In this context, it is also important to recognize and harness critical conjunctures. During the pandemic, essential economic zones were prioritized; with the war in the Ukraine, many countries developed plans to determine which industries would have to endure cuts in energy supply if gas becomes short; and in Italy and Spain, corridors on water usage have been implemented during the droughts in 2022 and 2023. This is not to deny that some of these policies have been short-lived and that powerful forces seek to continue “business-as-usual” at all costs. But assuming that social-ecological and geopolitical crisis dynamics will continue to accelerate, sharpening and developing corridor concepts is a crucial endeavor. “Only a crisis produces real change,” Milton Friedman (Citation1962, 32) wrote, and “when that crisis occurs, the actions that are taken depend on the ideas that are lying around.” When disasters strike, concepts currently perceived as visionary might be operationalized despite powerful capital fractions—if not out of conviction, then out of necessity.

Acknowledgements

We acknowledge the valuable help and advice with previous drafts from George Boss, Anna Coote, Len Doyal, David Fell, Jason Hickel, Elena Hofferberth, Maja Hoffmann, Michael Jacobs, Andreas Novy, Charlotte Rogers, Robin Stott, and four anonymous reviewers.

Disclosure statement

No potential conflict of interest was reported by the authors.

Notes

2 We acknowledge that ecological science recognizes at least nine planetary boundaries. However, to make this article manageable, we concentrate solely on climate change and global warming. Hence, the use of the term “decarbonize”—which is itself a shorthand for the atmospheric removal of all greenhouse gases including methane and nitrous oxide.
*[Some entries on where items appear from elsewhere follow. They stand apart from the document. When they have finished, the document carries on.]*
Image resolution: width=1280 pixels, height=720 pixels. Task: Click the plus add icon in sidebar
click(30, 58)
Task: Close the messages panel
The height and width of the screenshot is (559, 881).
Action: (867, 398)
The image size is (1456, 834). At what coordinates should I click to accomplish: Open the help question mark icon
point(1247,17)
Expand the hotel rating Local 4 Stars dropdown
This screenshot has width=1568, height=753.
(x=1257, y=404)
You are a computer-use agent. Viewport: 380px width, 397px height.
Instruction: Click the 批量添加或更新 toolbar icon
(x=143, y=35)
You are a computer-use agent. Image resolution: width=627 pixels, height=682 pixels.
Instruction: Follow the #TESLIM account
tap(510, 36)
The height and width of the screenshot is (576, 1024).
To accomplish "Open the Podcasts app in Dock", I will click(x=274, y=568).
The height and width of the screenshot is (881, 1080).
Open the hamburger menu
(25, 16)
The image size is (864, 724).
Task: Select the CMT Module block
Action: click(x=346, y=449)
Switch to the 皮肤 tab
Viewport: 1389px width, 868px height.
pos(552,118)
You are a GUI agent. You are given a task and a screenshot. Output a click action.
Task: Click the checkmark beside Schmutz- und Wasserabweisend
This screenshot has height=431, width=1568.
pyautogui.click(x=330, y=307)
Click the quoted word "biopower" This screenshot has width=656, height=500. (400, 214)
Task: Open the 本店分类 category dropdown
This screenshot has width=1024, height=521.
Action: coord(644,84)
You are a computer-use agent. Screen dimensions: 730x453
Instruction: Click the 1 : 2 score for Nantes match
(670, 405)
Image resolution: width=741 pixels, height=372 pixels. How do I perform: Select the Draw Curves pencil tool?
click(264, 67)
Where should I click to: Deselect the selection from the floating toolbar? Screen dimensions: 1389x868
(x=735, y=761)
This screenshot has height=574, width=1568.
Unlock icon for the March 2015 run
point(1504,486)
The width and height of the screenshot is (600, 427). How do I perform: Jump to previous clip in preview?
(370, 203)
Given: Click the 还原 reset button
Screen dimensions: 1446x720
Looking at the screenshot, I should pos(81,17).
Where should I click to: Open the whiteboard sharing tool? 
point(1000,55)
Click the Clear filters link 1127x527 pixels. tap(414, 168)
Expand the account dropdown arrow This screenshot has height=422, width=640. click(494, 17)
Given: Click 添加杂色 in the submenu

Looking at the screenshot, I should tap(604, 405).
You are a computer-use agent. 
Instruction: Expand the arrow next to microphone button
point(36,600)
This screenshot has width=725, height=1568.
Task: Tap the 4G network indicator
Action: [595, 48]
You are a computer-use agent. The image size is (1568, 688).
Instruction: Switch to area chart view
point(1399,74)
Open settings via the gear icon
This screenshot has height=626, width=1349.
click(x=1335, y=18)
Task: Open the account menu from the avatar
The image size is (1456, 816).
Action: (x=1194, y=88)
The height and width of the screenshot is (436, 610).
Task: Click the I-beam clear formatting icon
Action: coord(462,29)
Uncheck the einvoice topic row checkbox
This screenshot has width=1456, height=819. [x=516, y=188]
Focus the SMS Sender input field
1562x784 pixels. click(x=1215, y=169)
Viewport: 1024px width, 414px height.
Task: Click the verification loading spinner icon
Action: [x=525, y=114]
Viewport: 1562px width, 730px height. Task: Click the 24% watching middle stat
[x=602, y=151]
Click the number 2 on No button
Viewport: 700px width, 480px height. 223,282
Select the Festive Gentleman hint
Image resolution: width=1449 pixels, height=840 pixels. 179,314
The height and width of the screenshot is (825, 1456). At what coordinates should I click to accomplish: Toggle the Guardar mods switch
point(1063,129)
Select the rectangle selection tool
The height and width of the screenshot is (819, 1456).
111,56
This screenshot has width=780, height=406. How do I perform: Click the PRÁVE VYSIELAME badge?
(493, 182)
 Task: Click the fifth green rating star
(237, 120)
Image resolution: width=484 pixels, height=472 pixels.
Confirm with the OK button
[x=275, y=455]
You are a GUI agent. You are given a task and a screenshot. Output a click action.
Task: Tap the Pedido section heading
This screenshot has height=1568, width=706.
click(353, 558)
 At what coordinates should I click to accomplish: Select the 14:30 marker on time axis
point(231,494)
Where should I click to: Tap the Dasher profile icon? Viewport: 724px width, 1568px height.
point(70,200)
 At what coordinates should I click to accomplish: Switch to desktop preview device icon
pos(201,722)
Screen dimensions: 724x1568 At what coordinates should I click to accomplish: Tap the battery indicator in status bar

3 Flourishing refers to an expanded conception of life that goes beyond meeting basic needs. People will wish to pursue myriad different goals, any of which will require further consumption and production choices. The ceiling then discriminates between those choices that are achievable within planetary limits and those that are not. See the forthcoming special issue on “Sufficiency, Sufficientarianism and Limits in the Context of Ecological Crisis,” in Ethics, Policy and Environment, including Gough.

4 We use the term “domain” in a threefold manner: when referring to 1) the domains of “consumption” and “production,” 2) the “essential,” “in-between,” and “excess” domains, and 3) the “capitalist,” “public,” and “household/communal” domains. Furthermore, “zones” exist within these domains, for example, a foundational zone and a zone of luxury production. Finally, within these zones, there are “sectors.”

5 Discussing these areas as key entry points for shrinking substantiates the above-discussed requirement to rethink what is considered “essential” (and to what extent) as, in most countries, both finance and defense can almost entirely be classified as such (see ).